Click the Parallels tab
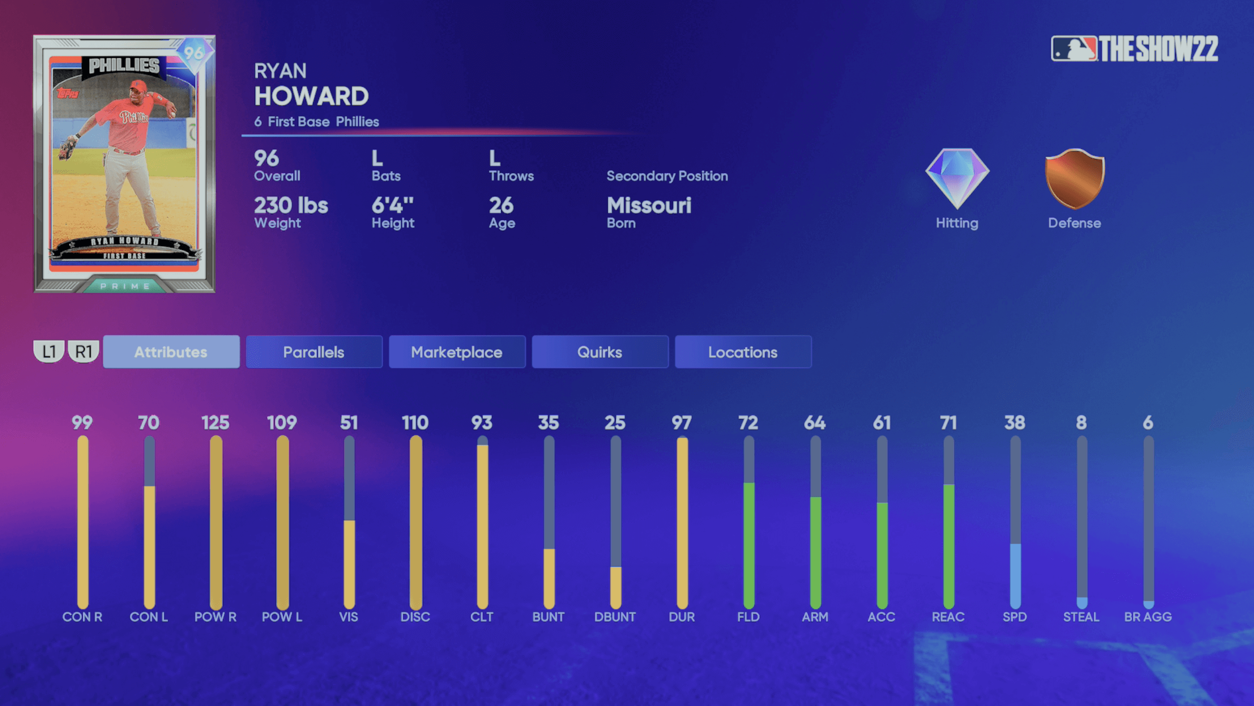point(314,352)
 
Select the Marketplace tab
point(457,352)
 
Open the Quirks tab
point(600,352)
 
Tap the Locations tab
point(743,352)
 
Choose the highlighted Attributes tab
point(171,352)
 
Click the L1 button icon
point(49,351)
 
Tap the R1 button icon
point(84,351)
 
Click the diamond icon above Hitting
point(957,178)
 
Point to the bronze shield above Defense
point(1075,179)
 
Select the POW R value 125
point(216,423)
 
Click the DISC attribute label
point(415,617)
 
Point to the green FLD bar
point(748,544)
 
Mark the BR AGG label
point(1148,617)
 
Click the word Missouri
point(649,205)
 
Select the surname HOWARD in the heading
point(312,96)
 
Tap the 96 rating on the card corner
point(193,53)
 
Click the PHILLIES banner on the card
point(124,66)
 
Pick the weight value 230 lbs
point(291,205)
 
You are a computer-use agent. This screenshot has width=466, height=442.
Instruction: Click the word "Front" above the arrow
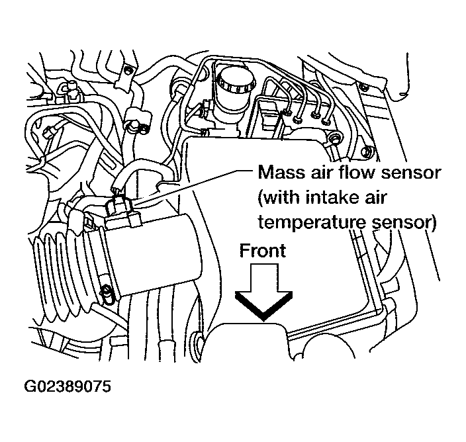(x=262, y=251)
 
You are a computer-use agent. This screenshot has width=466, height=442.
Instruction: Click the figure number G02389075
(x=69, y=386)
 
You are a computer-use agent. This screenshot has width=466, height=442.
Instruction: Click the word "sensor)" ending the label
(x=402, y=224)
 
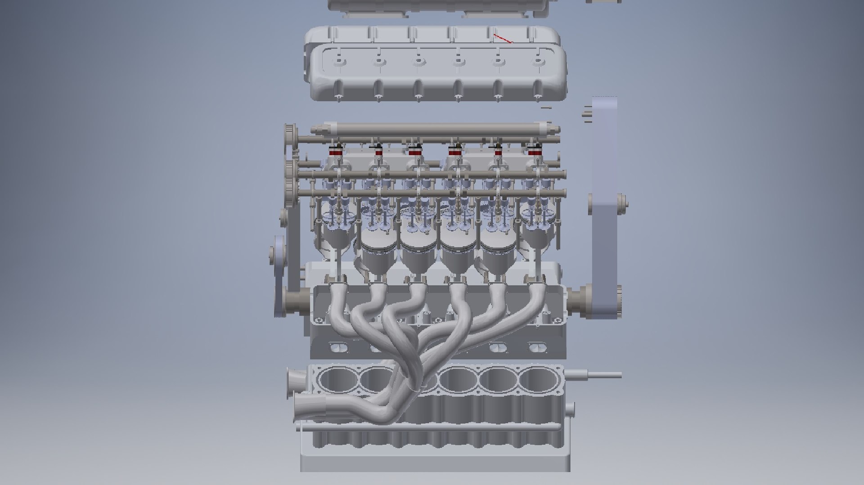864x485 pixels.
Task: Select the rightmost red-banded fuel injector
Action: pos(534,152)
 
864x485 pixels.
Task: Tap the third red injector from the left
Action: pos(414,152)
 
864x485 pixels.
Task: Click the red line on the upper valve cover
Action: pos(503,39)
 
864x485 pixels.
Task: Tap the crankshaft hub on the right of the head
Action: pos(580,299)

★ ★ ★ ★ ★

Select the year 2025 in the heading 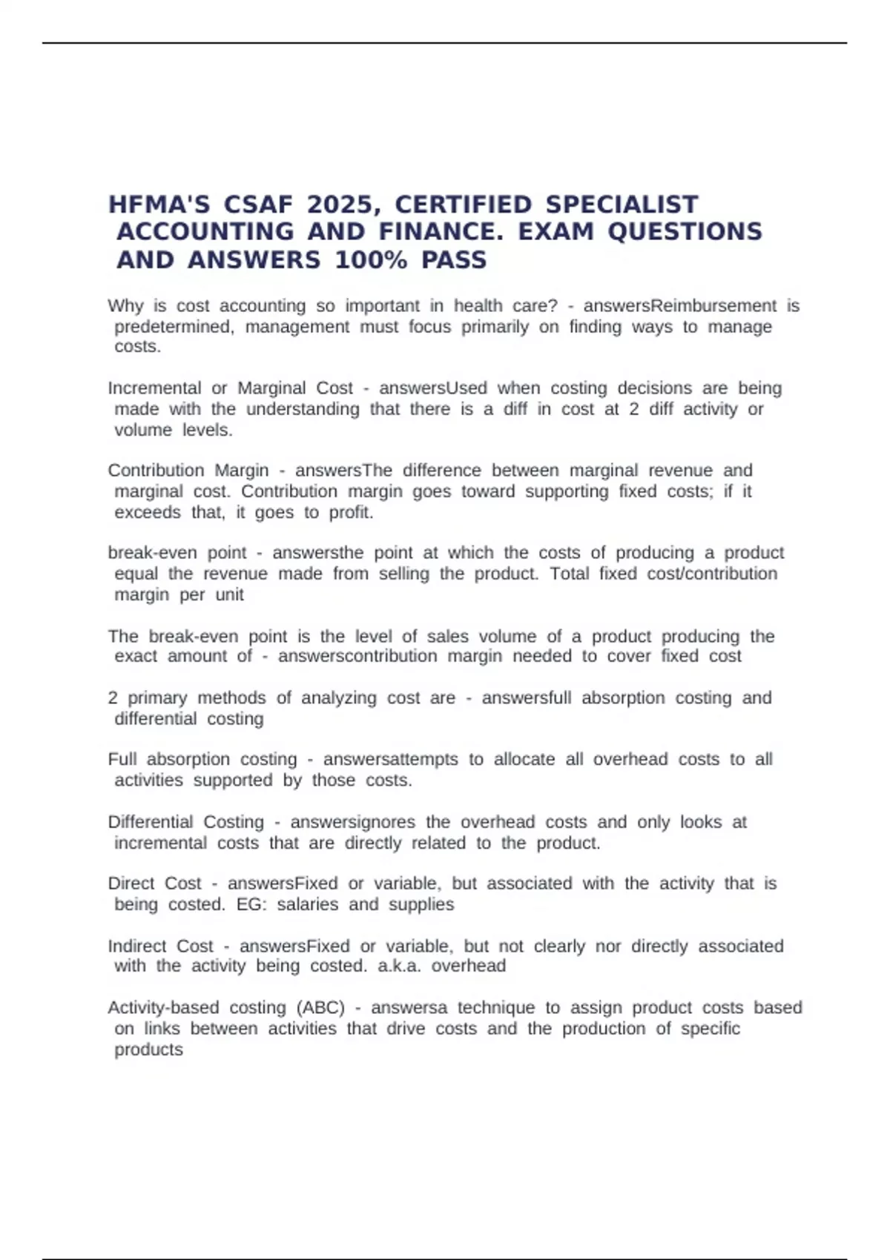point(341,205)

★ ★ ★ ★ ★

§ GIVEN EXERCISE:
Write out the entries as a numbered list, covering everything from the line with "Select the surname HOWARD in the heading" down to the line with "Action: pos(580,299)", both included. Skip the blank lines and leave out the pictures.

§ ANSWER BELOW:
1. Select the surname HOWARD in the heading
2. point(312,96)
3. Tap the 96 rating on the card corner
4. point(193,53)
5. Click the PHILLIES banner on the card
6. point(124,66)
7. Pick the weight value 230 lbs
8. point(291,205)
9. You are a computer-use agent. This screenshot has width=466, height=442.
10. Instruction: Click the word "Front" above the arrow
11. (x=262, y=251)
12. You are a computer-use agent. This screenshot has width=466, height=442.
13. Instruction: Click the figure number G02389075
14. (x=69, y=386)
15. You are a computer-use agent. This screenshot has width=466, height=442.
16. Instruction: Click the word "sensor)" ending the label
17. (x=402, y=224)
18. 864x485 pixels.
19. Task: Select the rightmost red-banded fuel injector
20. Action: pos(534,152)
21. 864x485 pixels.
22. Task: Tap the third red injector from the left
23. Action: pos(414,152)
24. 864x485 pixels.
25. Task: Click the red line on the upper valve cover
26. Action: pos(503,39)
27. 864x485 pixels.
28. Task: Tap the crankshaft hub on the right of the head
29. Action: pos(580,299)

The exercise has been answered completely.